Rewrite the stretch from the line containing "You are a GUI" through the end of the records, changing every "screenshot" to "screen capture" and keeping everything else the same. Give only those lines, and leave out the pictures.

(Text and element pointing records)
:::
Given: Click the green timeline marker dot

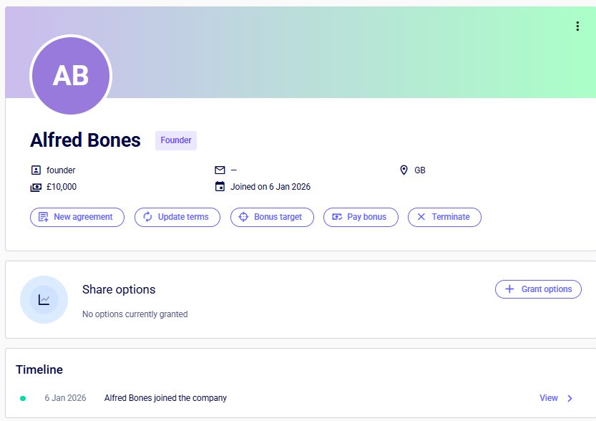Looking at the screenshot, I should coord(23,398).
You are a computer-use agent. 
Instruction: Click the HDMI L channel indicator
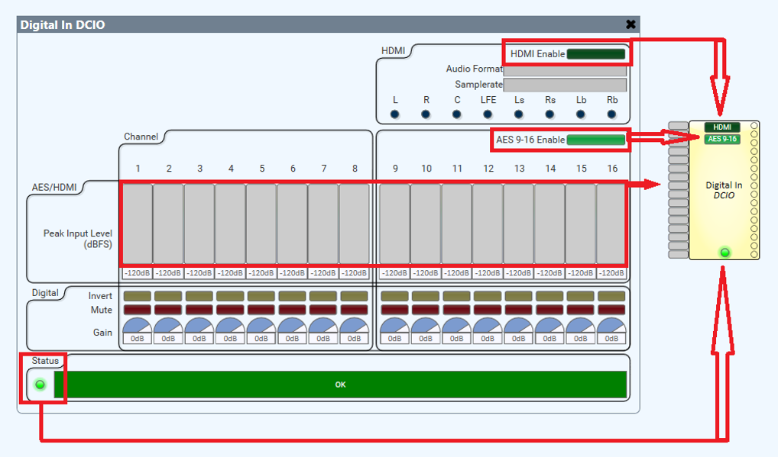click(395, 114)
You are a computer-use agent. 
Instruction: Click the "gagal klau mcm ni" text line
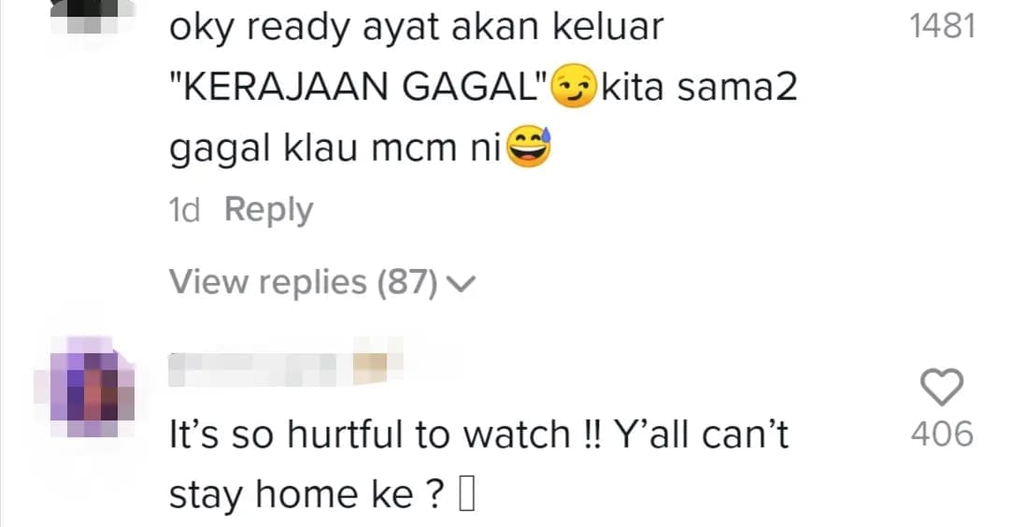tap(334, 150)
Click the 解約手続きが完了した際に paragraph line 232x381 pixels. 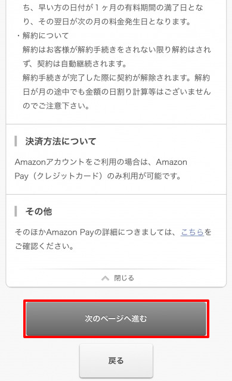coord(116,78)
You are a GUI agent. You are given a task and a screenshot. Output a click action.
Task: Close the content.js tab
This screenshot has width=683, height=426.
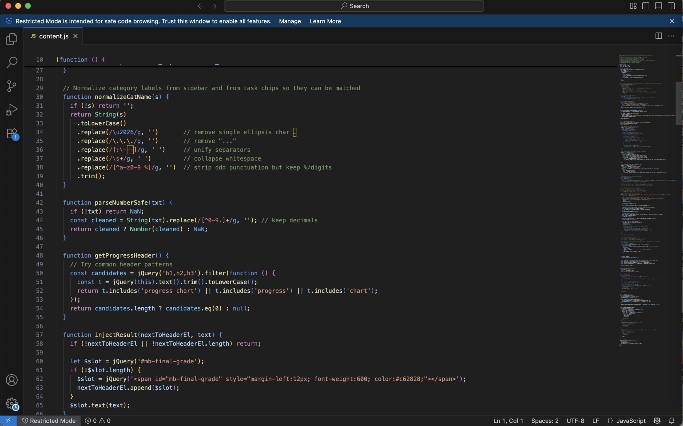point(75,36)
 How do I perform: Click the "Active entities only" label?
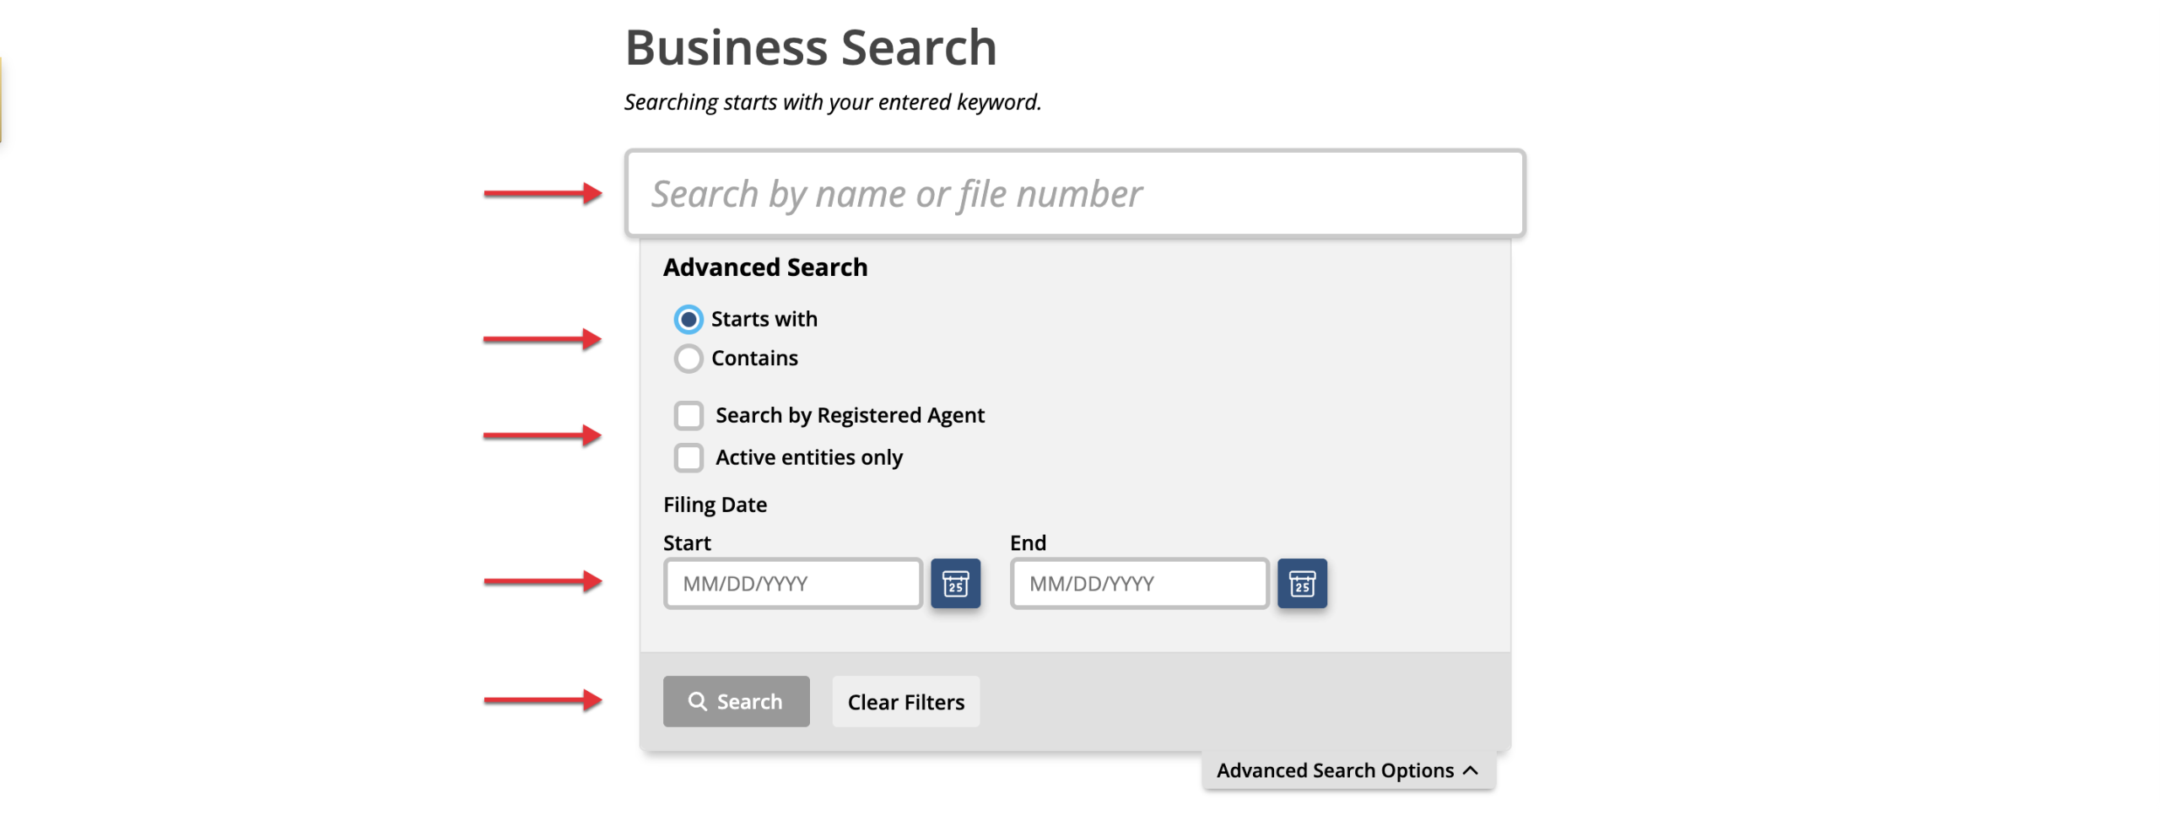(x=808, y=457)
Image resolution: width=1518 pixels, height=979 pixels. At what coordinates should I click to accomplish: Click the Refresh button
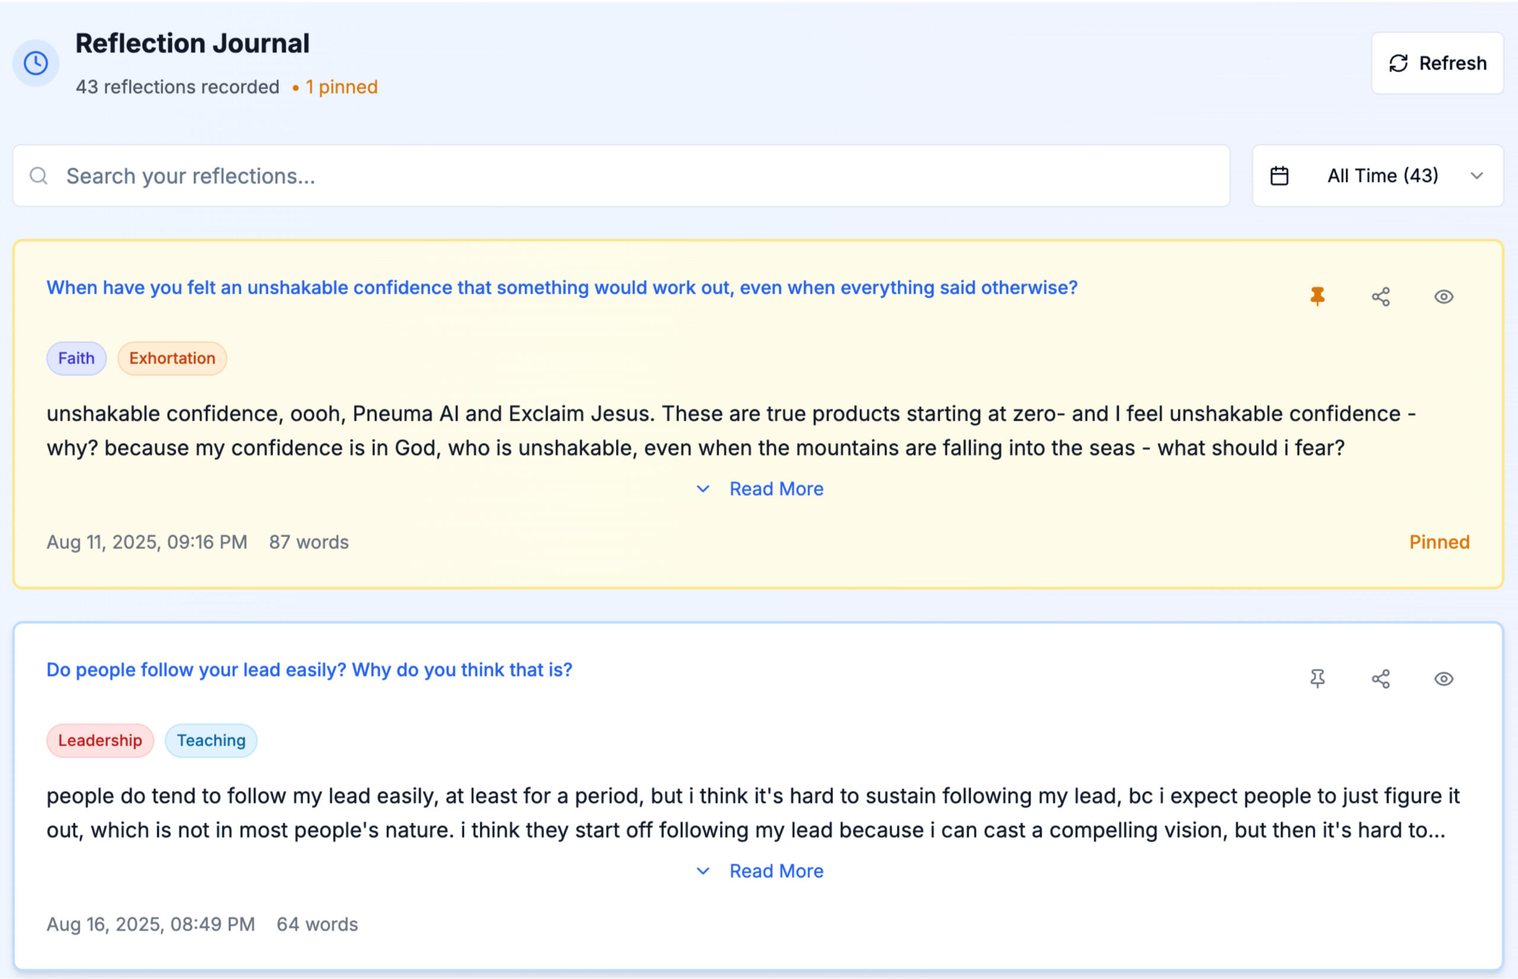click(1437, 64)
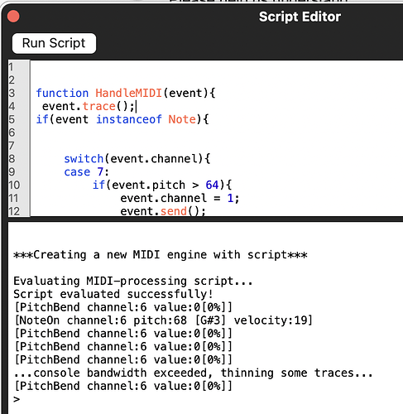403x414 pixels.
Task: Click the console bandwidth exceeded message
Action: [193, 373]

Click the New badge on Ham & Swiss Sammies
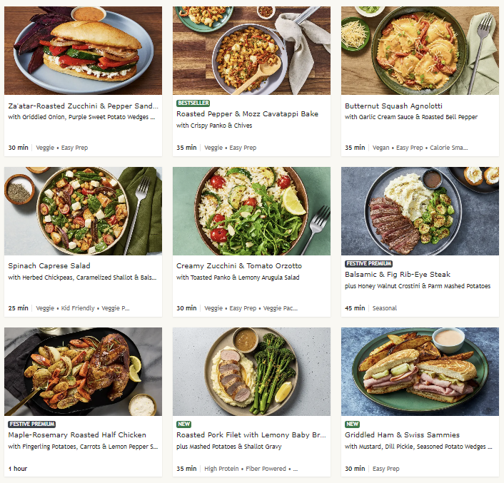coord(352,424)
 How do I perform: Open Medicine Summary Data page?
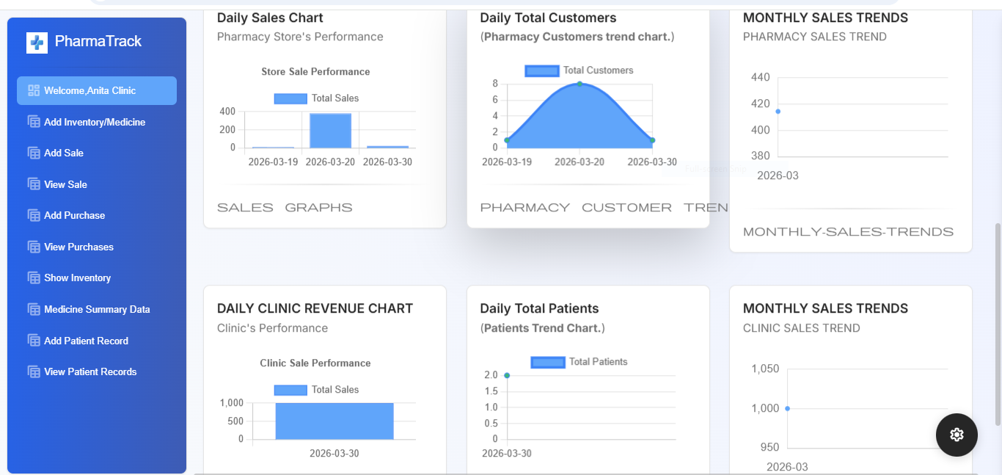pos(97,309)
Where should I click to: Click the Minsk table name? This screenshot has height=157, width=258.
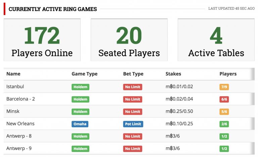[13, 111]
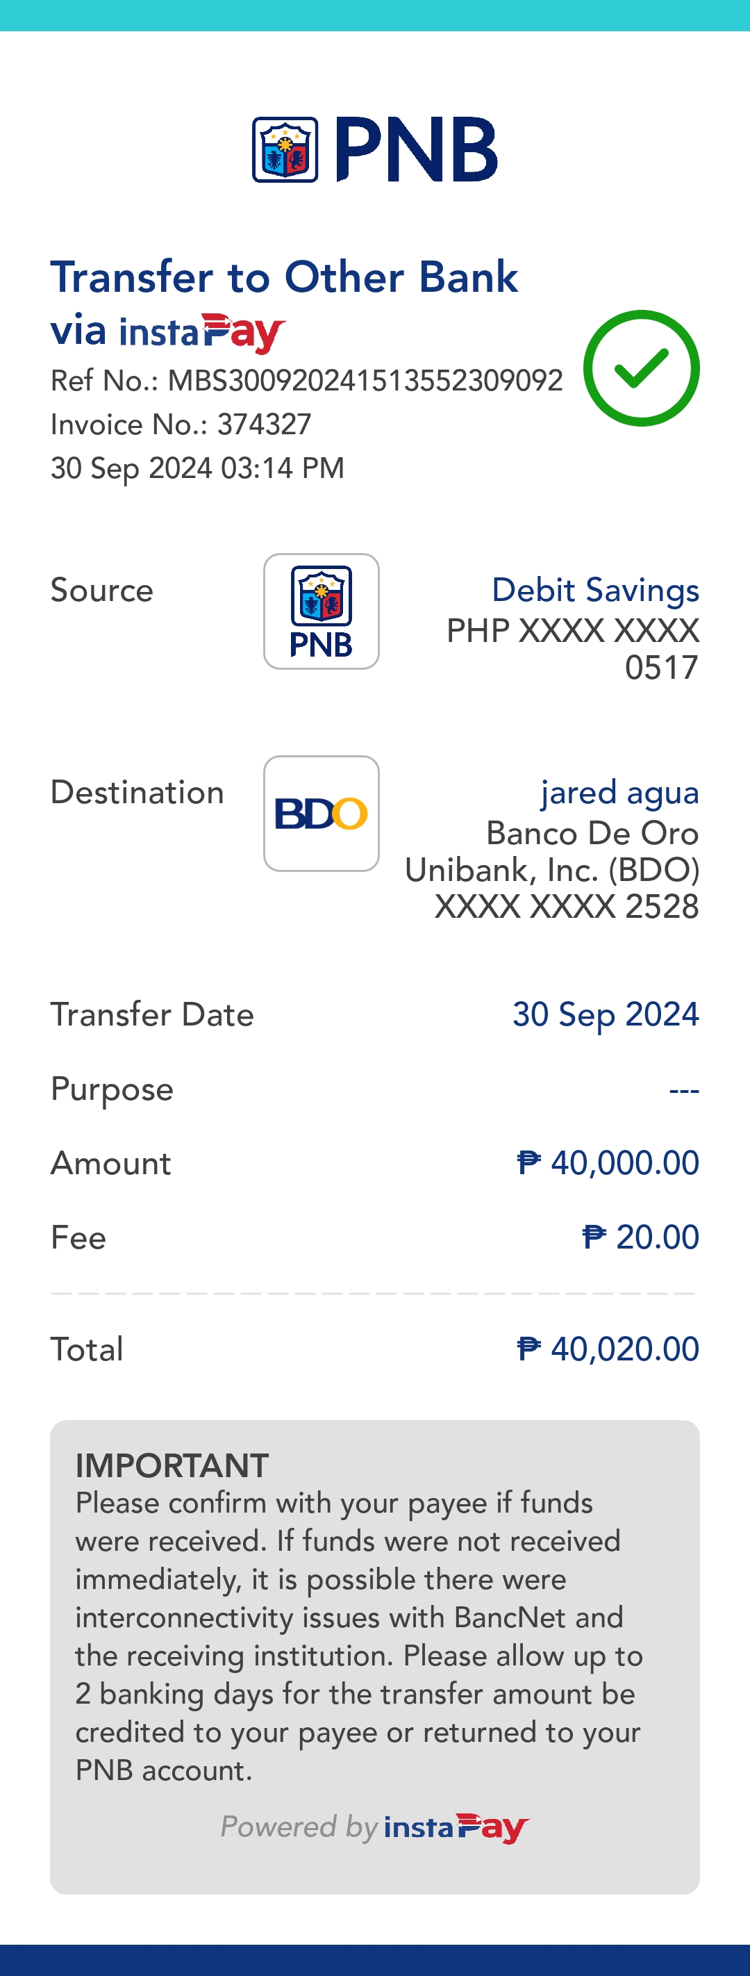Image resolution: width=750 pixels, height=1976 pixels.
Task: Click recipient name jared agua
Action: tap(620, 793)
:::
RESULT:
You are a GUI agent. You are given a task and a screen capture. Output a click action.
Task: Close the content.js tab
This screen capture has width=683, height=426.
point(75,36)
 How do I perform: Click the "Active entities only" label?
(x=808, y=457)
Image resolution: width=1518 pixels, height=979 pixels. At what coordinates should I click to accomplish: Click the Refresh button
click(1437, 64)
403x414 pixels.
Task: Click the console bandwidth exceeded message
Action: [193, 373]

Click the New badge on Ham & Swiss Sammies
coord(352,424)
 How do I perform: Open Medicine Summary Data page?
pos(97,309)
Where should I click to: Click the Minsk table name? This screen capture has height=157, width=258.
[13, 111]
Image resolution: width=750 pixels, height=1976 pixels.
Task: Click recipient name jared agua
Action: tap(620, 793)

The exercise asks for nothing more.